The present invention relates to the x-ray tube art. It finds particular application in conjunction with high power x-ray tubes for use with CT scanners and the like and will be described with particular reference thereto. It will be appreciated, however, that the invention will also have other applications.
Typically, a high power x-ray tube includes a cathode filament through which a current of about 5 amps is passed at a voltage sufficient to provide about 75 watts of power. This current heats the filament sufficiently that it is caused to emit a cloud of electrons, i.e. thermionic emission. A high potential on the order of 100 kV is applied between the cathode and the anode. This potential causes the electrons to flow between the cathode and the anode through the evacuated region in the interior of the envelope. Generally, this electron beam or current is on the order of 10-500 mA. This electron beam impinges on the anode, generating x-rays and producing extreme heating as a byproduct.
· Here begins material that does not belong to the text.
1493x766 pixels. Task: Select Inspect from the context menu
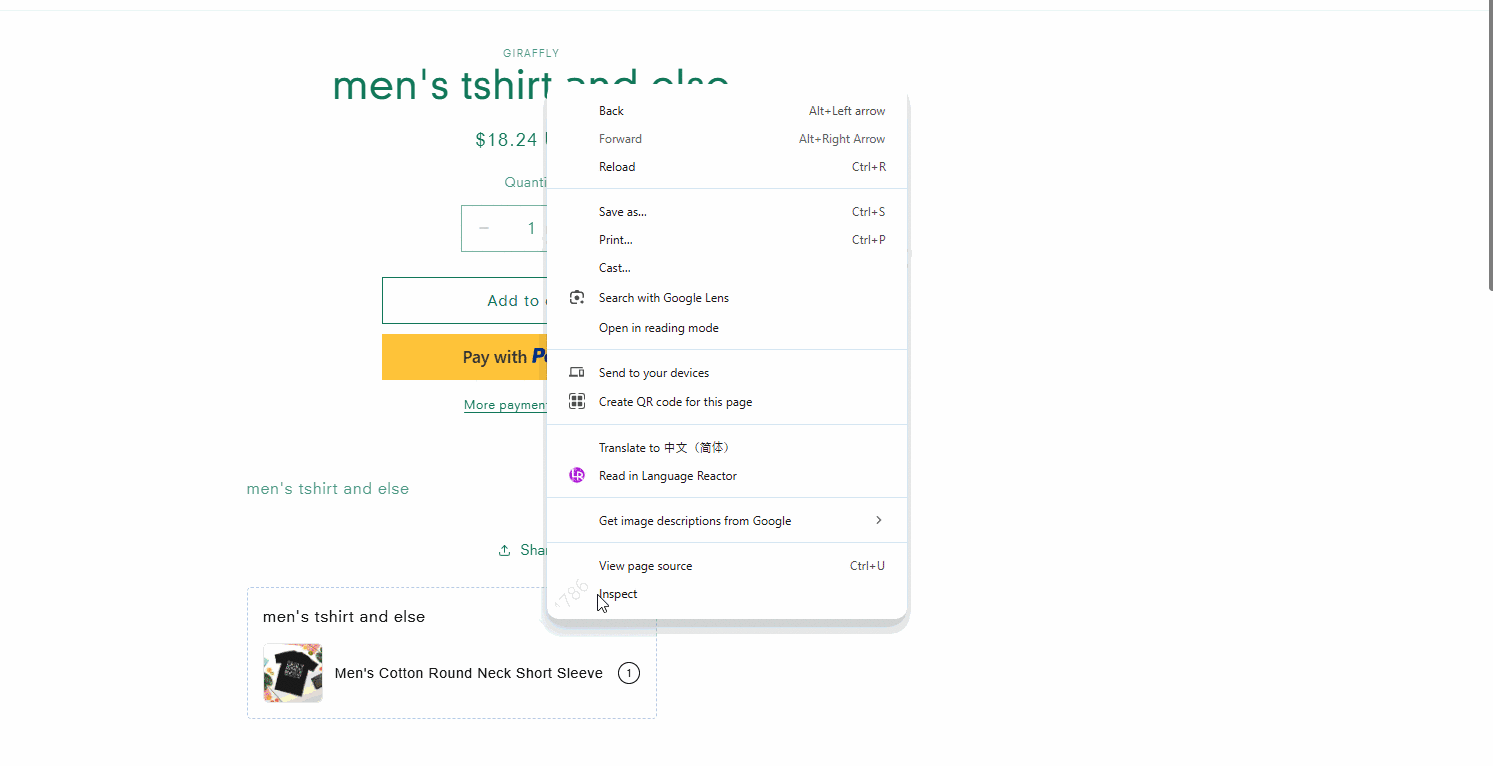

In high energy x-ray tubes, the anode is rotated at high speeds such that the electron beam does not dwell on only a small area of the anode causing thermal deformation of the anode. Each spot on the anode which is heated by the electron beam cools substantially during one rotation of the anode before it is again heated by the electron beam. Larger diameter anodes have a larger circumference, hence provide greater thermal loading. In most conventional rotating anode x-ray tubes, the envelope and the cathode remain stationary while the anode rotates inside the envelope. In this configuration, the heat attendant to x-ray production is dissipated by thermal radiation across the vacuum to the exterior of the envelope. There is no direct thermal connection between the anode and the envelope exterior.
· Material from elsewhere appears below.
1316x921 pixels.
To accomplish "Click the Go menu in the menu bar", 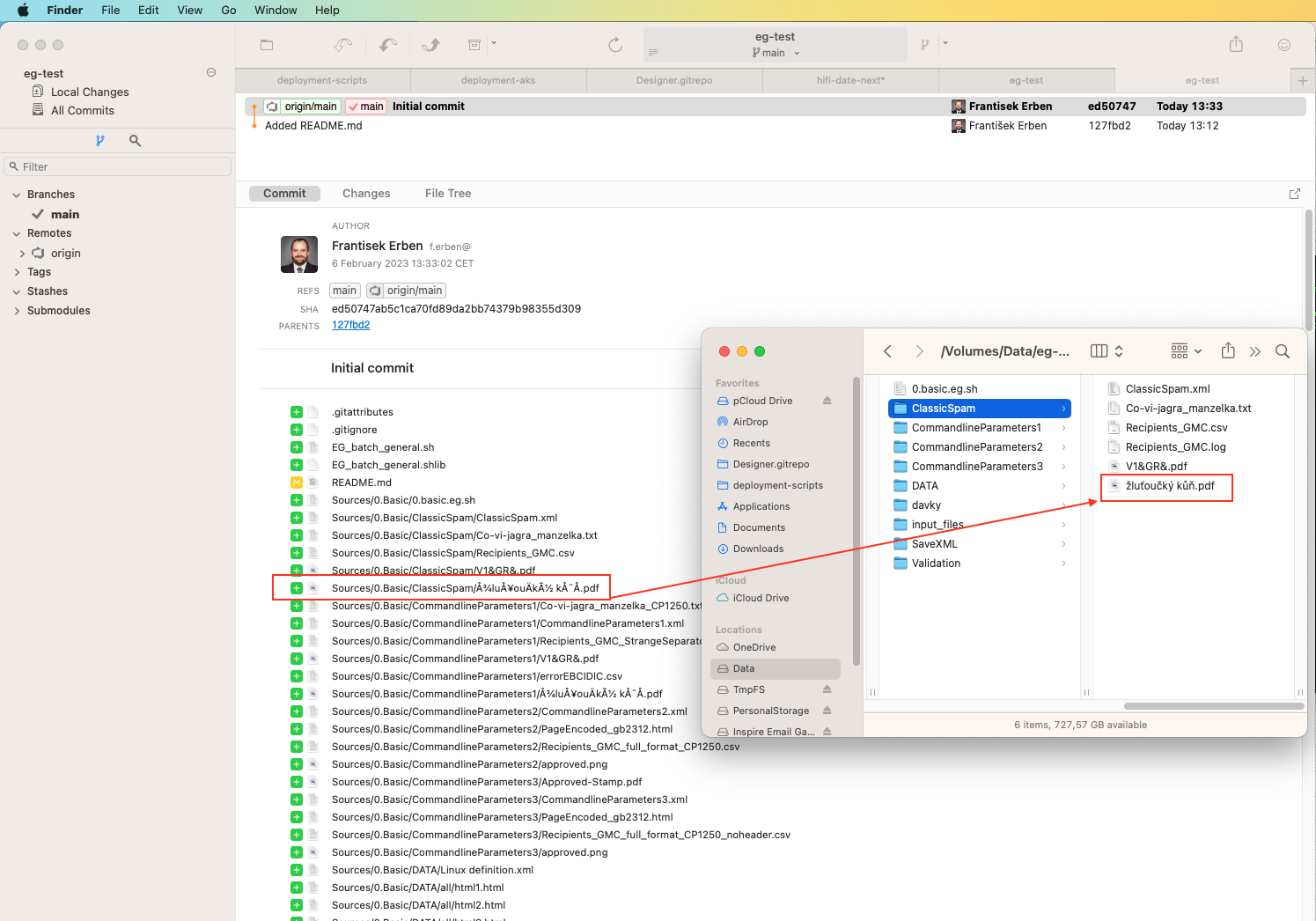I will (228, 10).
To assist with heat removal from the anode, high power x-ray tubes have been proposed in which the anode and vacuum housing rotate together, while the cathode filament inside the housing remains stationary. This configuration allows the anode to discharge heat directly into a coolant fluid. See for example, U.S. Pat. Nos. 4,788,705 and 4,878,235. One of the difficulties with this configuration is providing electrical energy to the stationary cathode within the rotating vacuum envelope. Conveying 5 amps of power into an evacuated envelope without degrading the vacuum can be achieved by using an air gap coil or an air gap transformer as illustrated by the above-referenced patents. One drawback of the air gap coil or transformer configurations is that the filament current cannot be measured directly. Only the primary current of the transformer can be measured and the primary current is a complex function of core temperature, flux density, air gap length, and the like. Second, any vibration of the cathode structure induces changes in the magnetic flux linking the external primary and the internal secondary. These vibration induced changes in the flux linkage cause corresponding variations in the filament current, leading to erratic filament emission. A third drawback to these patents is that the air gap coil or transformer operates at about 13.56 MHz which corresponds to a skin depth in copper of about 0.024 mm. Because the electrical current is constrained to such a shallow skin depth, problems arise in the design of the low-resistance leads to the filament, as well as to localized hot spots on the filament itself.
The present invention provides a new and improved technique for transferring electrical power to the filament of an x-ray tube in which there is relative rotational movement between the envelope and the cathode.